SOXの嵐がアメリカだけでなく日本でも吹き始めようとしているらしい。ご多分に漏れずVC業界もだんだんと会計基準の壁が高くなりつつある。そして、会計の透明性を高めるために、従来よりも多くの経営資源を投入しなければならない時代となった。
会計の根底にある思想は「会社のありのままの状態を、信頼しうる客観性を以って表現すること」なのだと思う。信頼できない会計は意味がない。財務諸表を作るからにはそこに現れる数字は信頼出来なければならない。第三者から資金を集めて運用しているVCとしても、その運用状況を表す数字は信頼できるものでなければならない。当然のことだ。
ところが未公開株の世界ではこれが容易ではない。今は売上が十分でないベンチャー企業でも、半年後には商品がヒットして売上が飛躍的に向上するかもしれない。でも向上せず現状のままかもしれないし、資金が切れて倒産するかもしれない。そんなベンチャーをどのように査定して財務諸表に計上すべきか? VCファンドから投資した企業がたまたま事業の拡大が遅れた場合、これをいかなる基準で財務諸表に計上すべきだろうか? これらについてしっかしした基準があるわけではなく、会計基準という意味でまだまだ発展途上なのが現状だ。アメリカではNVCAの基準があるしヨーロッパではEVCAの基準があって、どちらもなるほどと思わせる内容なのだが、それにしても現場の恣意が入る余地を完全に排除することは出来ず、結局のところ運用者の善意に任されている。

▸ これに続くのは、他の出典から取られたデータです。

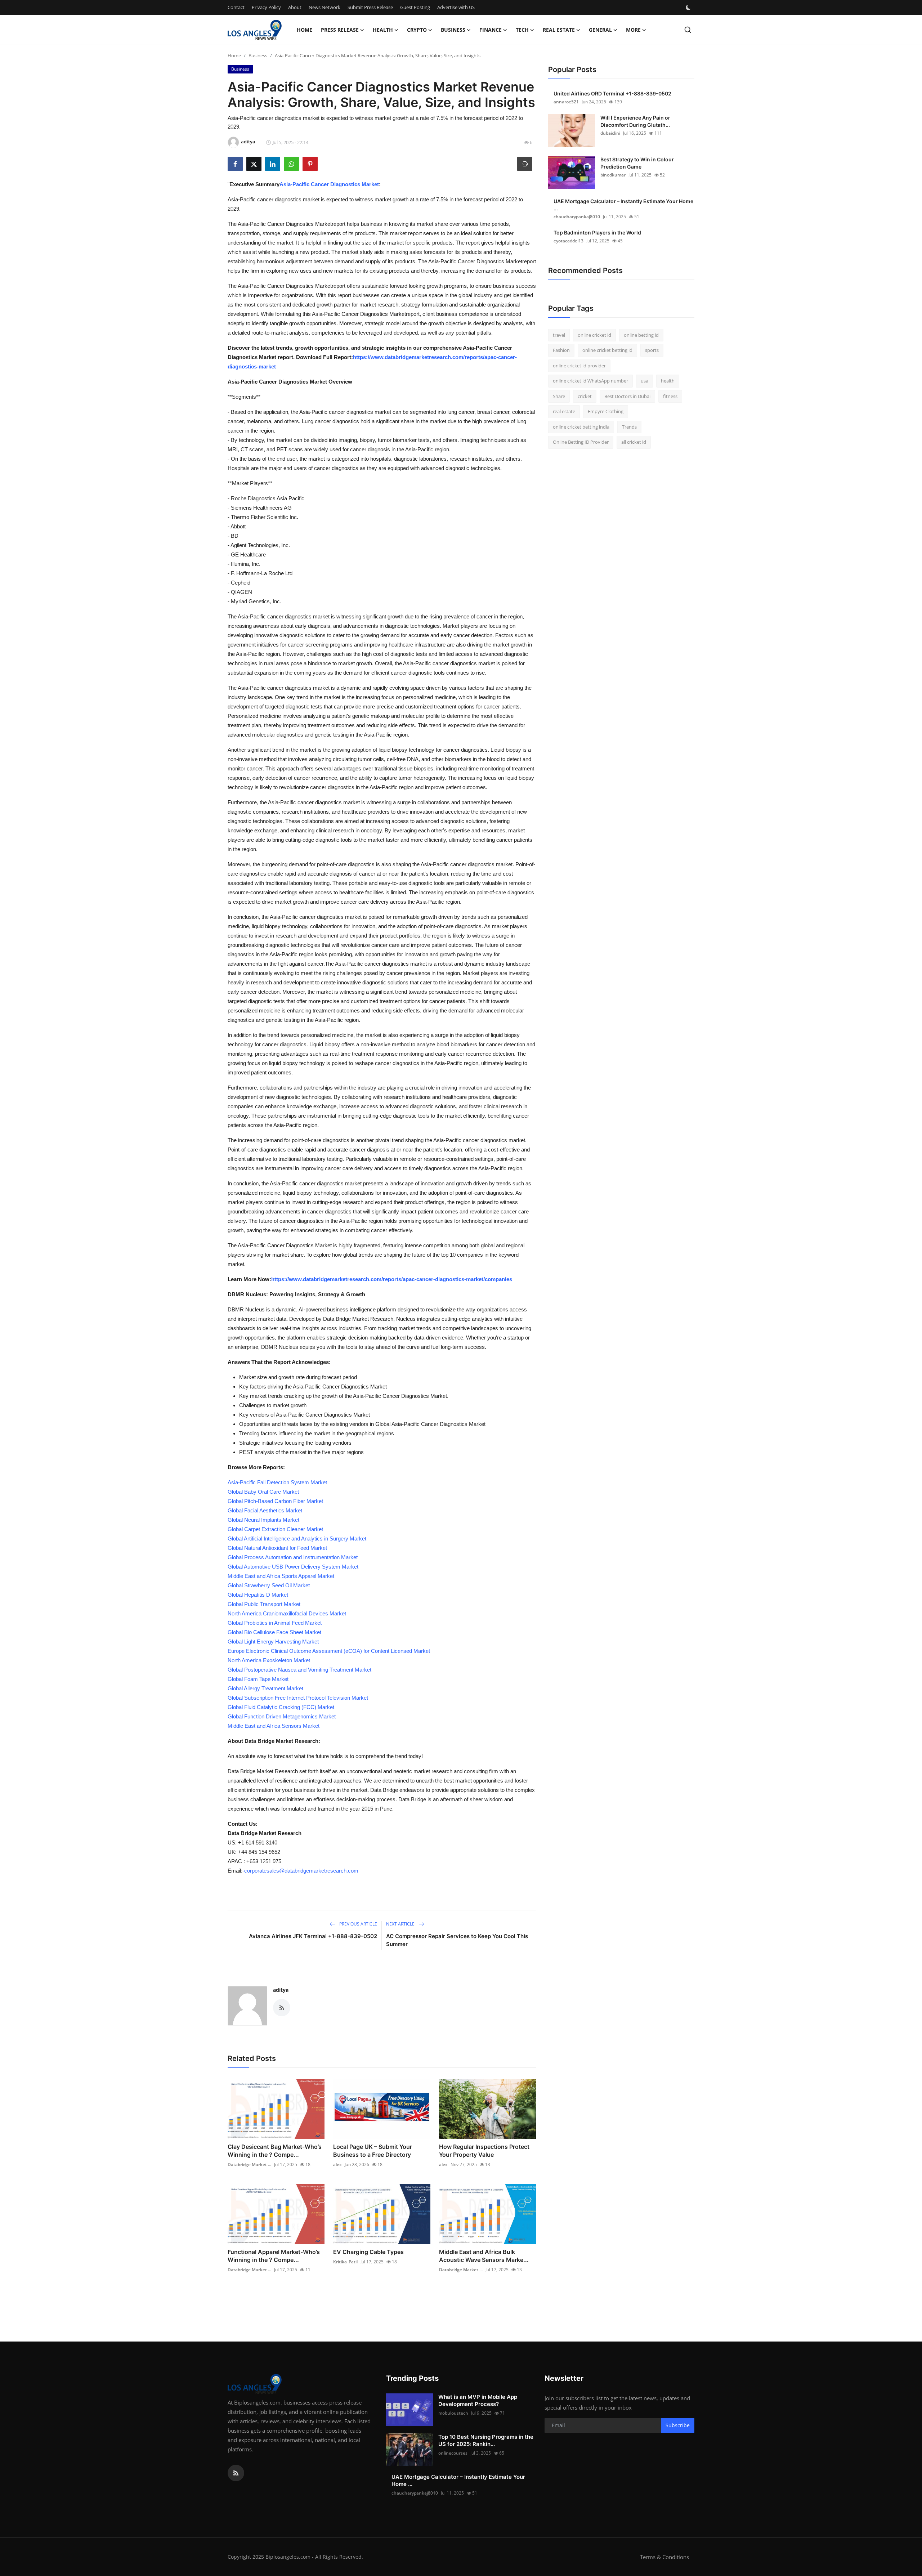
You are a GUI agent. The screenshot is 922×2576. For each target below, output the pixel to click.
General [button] (600, 29)
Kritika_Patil (345, 2262)
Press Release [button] (340, 29)
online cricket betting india (581, 427)
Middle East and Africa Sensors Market (273, 1726)
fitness (670, 396)
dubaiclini (610, 133)
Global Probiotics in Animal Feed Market (275, 1623)
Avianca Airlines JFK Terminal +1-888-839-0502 (313, 1936)
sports (652, 350)
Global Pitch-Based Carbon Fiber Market (275, 1501)
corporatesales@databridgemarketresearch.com (301, 1871)
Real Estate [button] (559, 29)
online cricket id (594, 335)
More (633, 29)
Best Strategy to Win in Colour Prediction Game (637, 163)
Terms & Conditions (664, 2557)
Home (304, 29)
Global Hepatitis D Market (258, 1595)
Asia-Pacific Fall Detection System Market (277, 1482)
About (294, 7)
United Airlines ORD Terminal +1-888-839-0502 (612, 93)
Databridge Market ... (249, 2164)
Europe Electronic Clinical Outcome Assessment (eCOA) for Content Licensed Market (329, 1651)
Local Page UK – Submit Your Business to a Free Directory (372, 2150)
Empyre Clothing (605, 411)
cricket (585, 396)
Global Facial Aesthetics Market (265, 1510)
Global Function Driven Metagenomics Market (282, 1716)
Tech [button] (522, 29)
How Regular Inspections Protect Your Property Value (484, 2150)
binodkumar (613, 175)
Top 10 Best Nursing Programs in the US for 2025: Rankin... (485, 2440)
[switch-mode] (689, 7)
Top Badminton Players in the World (597, 232)
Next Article (401, 1924)
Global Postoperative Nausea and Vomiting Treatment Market (299, 1670)
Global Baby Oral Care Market (263, 1492)
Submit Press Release (370, 7)
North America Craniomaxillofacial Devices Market (287, 1613)
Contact (236, 7)
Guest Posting (415, 7)
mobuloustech (453, 2413)
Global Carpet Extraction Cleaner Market (275, 1529)
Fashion (561, 350)
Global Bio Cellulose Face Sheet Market (274, 1632)
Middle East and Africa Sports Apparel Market (281, 1576)
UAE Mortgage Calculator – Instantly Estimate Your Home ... (623, 204)
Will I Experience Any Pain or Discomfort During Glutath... (635, 121)
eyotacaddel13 (568, 241)
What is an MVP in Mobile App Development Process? (477, 2400)
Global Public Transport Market (264, 1604)
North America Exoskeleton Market (269, 1660)
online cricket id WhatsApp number (590, 381)
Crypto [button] (417, 29)
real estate (564, 411)
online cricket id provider (579, 365)
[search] (687, 29)
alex (337, 2164)
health (668, 381)
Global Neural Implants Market (263, 1520)
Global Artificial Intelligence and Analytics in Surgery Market (297, 1538)
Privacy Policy (266, 7)
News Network (324, 7)
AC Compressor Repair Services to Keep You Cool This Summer (457, 1940)
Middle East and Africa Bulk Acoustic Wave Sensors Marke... (484, 2255)
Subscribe (678, 2425)
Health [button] (383, 29)
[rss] (236, 2473)
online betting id (641, 335)
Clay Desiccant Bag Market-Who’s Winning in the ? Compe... (275, 2150)
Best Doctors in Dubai (627, 396)
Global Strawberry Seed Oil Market (269, 1585)
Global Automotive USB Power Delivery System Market (293, 1567)
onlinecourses (452, 2453)
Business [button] (453, 29)
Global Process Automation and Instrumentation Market (293, 1557)
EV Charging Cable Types (368, 2251)
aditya (280, 1989)
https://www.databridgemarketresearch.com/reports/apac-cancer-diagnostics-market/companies (391, 1279)
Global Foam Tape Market (258, 1679)
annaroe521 (566, 102)
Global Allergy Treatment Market (265, 1688)
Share (559, 396)
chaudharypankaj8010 (577, 217)
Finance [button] (490, 29)
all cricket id (633, 442)
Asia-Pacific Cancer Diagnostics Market (329, 184)
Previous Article (357, 1924)
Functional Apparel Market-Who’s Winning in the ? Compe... (274, 2255)
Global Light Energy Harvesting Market (273, 1641)
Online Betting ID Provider (581, 442)
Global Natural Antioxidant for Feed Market (277, 1548)
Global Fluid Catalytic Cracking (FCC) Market (281, 1707)
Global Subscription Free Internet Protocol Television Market (298, 1698)
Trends (629, 427)
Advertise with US (456, 7)
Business (258, 55)
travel (559, 335)
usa (644, 381)
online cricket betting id (607, 350)
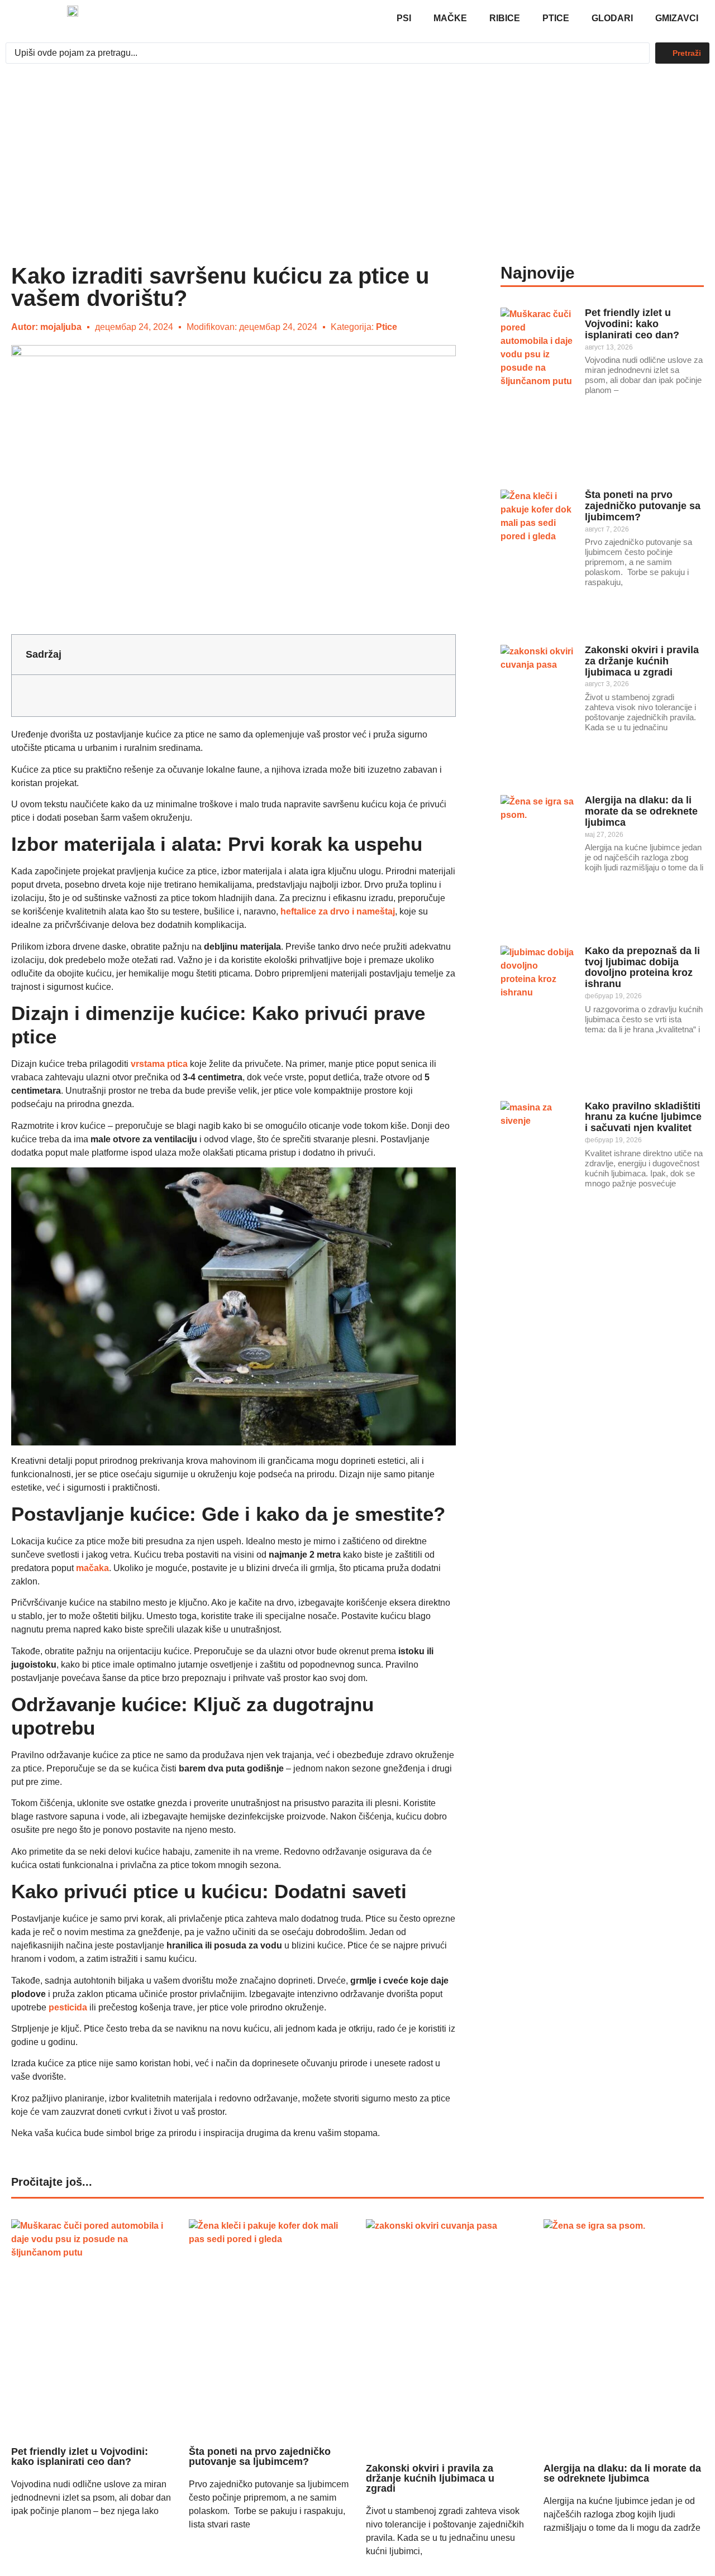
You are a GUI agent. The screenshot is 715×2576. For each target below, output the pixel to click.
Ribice (504, 18)
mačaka (92, 1568)
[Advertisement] (357, 153)
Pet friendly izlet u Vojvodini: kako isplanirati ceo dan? (632, 324)
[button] (438, 654)
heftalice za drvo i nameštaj (337, 911)
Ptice (555, 18)
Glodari (612, 18)
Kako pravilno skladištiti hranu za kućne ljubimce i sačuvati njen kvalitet (643, 1117)
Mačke (450, 18)
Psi (404, 18)
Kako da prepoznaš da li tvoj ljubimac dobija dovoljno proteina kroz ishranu (642, 967)
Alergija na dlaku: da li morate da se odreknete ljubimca (641, 811)
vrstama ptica (159, 1064)
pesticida (68, 2007)
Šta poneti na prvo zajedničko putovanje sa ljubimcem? (642, 506)
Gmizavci (676, 18)
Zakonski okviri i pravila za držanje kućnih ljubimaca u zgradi (642, 661)
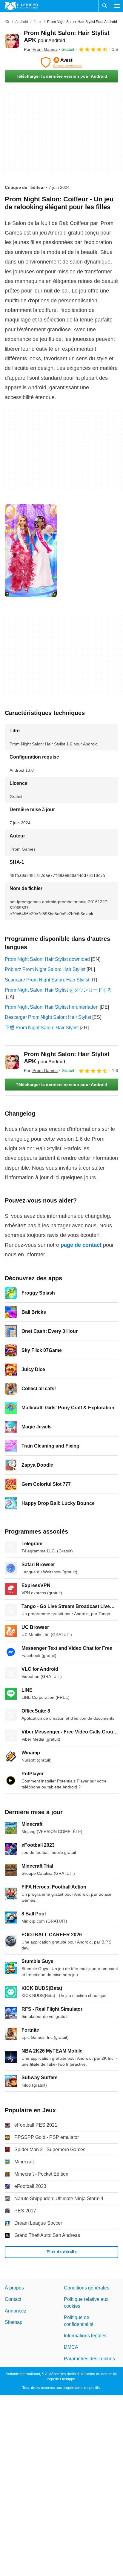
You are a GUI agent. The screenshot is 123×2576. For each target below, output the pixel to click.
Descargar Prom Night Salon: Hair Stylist (48, 1017)
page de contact (81, 1245)
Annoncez (15, 2310)
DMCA (71, 2347)
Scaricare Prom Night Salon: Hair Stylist (47, 979)
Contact (13, 2299)
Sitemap (13, 2322)
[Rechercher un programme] (105, 6)
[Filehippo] (21, 6)
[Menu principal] (117, 6)
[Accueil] (7, 21)
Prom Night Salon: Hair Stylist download (47, 959)
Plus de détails (62, 2251)
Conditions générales (86, 2287)
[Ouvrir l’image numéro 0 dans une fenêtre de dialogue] (31, 550)
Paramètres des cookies (89, 2358)
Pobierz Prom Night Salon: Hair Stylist (45, 969)
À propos (14, 2287)
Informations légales (85, 2335)
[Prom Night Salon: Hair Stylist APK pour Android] (12, 41)
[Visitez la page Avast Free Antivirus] (61, 62)
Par (41, 49)
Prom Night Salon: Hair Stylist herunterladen (52, 1007)
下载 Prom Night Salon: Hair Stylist (42, 1027)
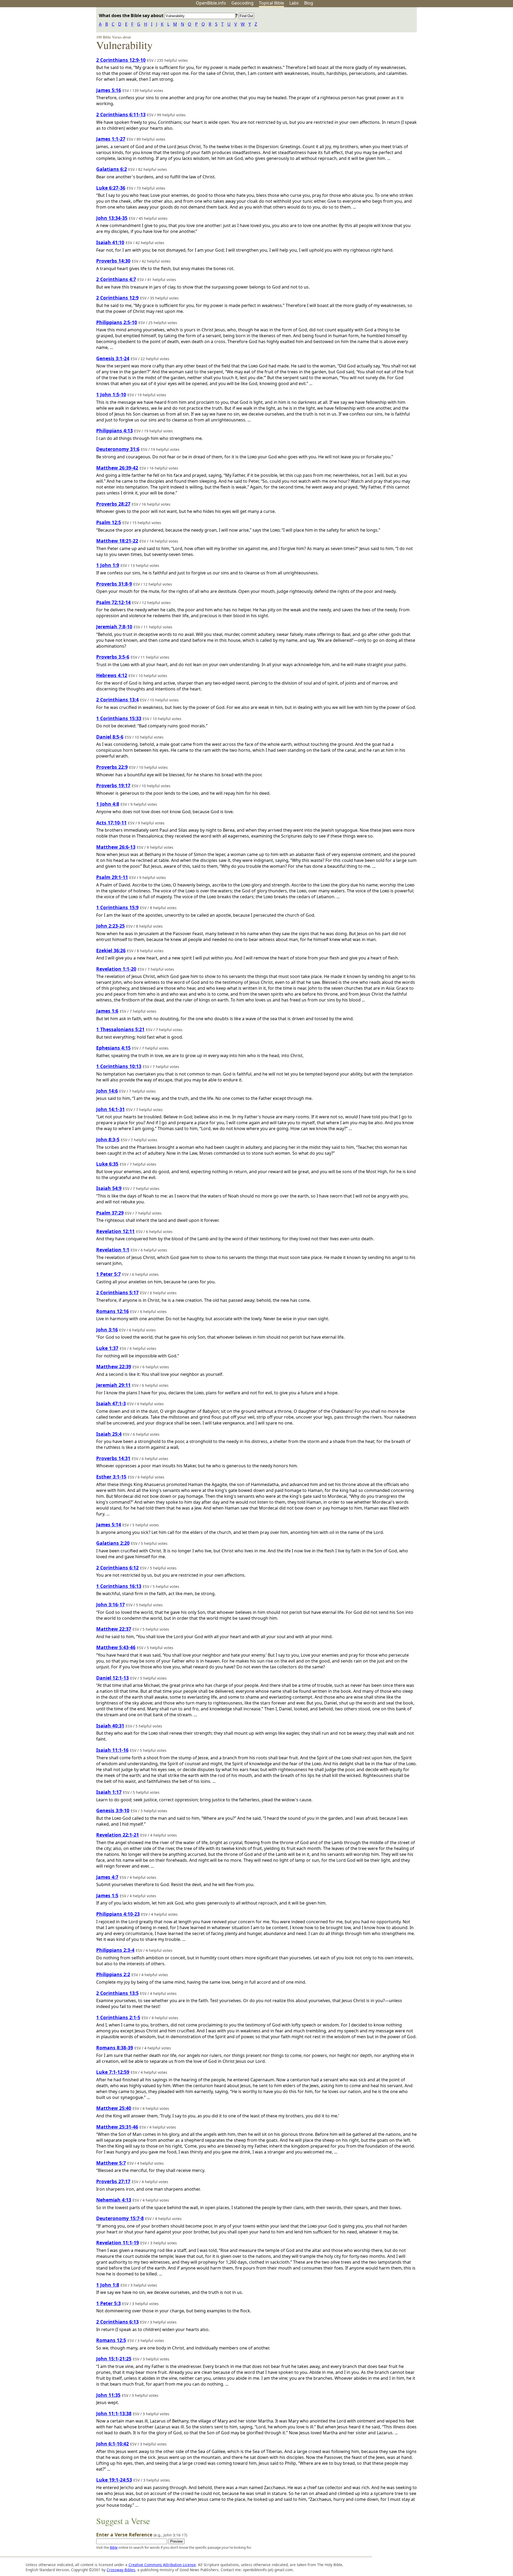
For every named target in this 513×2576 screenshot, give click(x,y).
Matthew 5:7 (111, 2163)
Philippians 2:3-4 (115, 1950)
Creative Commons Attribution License (162, 2564)
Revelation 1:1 (112, 1249)
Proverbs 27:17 (113, 2181)
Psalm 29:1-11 (112, 877)
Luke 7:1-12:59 (112, 2072)
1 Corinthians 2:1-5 (118, 2017)
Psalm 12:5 (108, 522)
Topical (271, 3)
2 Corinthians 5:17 (117, 1292)
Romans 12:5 (111, 2340)
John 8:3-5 (107, 1139)
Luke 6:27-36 (110, 188)
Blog (308, 3)
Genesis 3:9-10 (112, 1810)
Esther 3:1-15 (111, 1476)
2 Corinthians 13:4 (117, 699)
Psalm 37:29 (110, 1213)
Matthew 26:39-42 (117, 467)
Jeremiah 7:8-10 (114, 626)
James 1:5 (107, 1895)
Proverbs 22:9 (112, 767)
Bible (114, 2547)
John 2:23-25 (110, 926)
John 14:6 (107, 1091)
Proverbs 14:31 (113, 1458)
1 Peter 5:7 (108, 1274)
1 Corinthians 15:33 (118, 718)
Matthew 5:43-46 (115, 1647)
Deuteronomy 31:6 (117, 449)
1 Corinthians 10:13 (118, 1066)
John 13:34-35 (111, 218)
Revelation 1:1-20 (116, 969)
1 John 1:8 (107, 2285)
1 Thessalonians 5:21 (120, 1029)
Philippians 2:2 (113, 1974)
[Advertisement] (459, 48)
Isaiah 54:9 (109, 1188)
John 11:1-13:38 (113, 2413)
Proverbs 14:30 (113, 261)
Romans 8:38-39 (114, 2047)
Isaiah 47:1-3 (111, 1403)
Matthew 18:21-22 (117, 541)
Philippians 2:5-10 (116, 322)
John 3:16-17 (110, 1604)
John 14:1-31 (110, 1109)
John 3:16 (107, 1329)
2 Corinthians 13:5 (117, 1993)
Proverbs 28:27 (113, 504)
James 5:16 (108, 90)
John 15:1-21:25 (113, 2358)
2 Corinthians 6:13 (117, 2321)
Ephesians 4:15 (113, 1048)
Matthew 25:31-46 (117, 2127)
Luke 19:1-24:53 (114, 2480)
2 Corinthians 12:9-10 (121, 60)
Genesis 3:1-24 (112, 358)
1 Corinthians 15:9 (117, 907)
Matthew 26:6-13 (115, 847)
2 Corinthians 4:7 (116, 279)
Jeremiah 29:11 (113, 1385)
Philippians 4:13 (114, 430)
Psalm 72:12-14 (113, 602)
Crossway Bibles (121, 2569)
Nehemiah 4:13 (113, 2200)
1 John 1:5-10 (111, 394)
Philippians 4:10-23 (118, 1914)
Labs (294, 3)
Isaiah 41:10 (110, 242)
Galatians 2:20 (113, 1543)
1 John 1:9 (107, 565)
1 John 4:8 (107, 804)
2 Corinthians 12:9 (117, 297)
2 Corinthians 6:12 (117, 1567)
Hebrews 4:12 (111, 675)
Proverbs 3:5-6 (112, 657)
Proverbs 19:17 (113, 785)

私見だが、VC業界の会計の透明性を高めなければならないのはもちろんだが、その一方でベンチャー業界には財務諸表に乗らない「期待値」と、それを実現する実行力や運のようなもののウェイトも大きいのも事実だ。従って、VCとしては会計の精査に必要以上の時間を使いすぎることなく、むしろ投資した企業の価値向上にこそより多くのリソースを費やすべきだと考える。結局のところ、VC業界においては会計の信頼性と同じくらい、VCそのものへの信頼性というものが重要なのだと考える。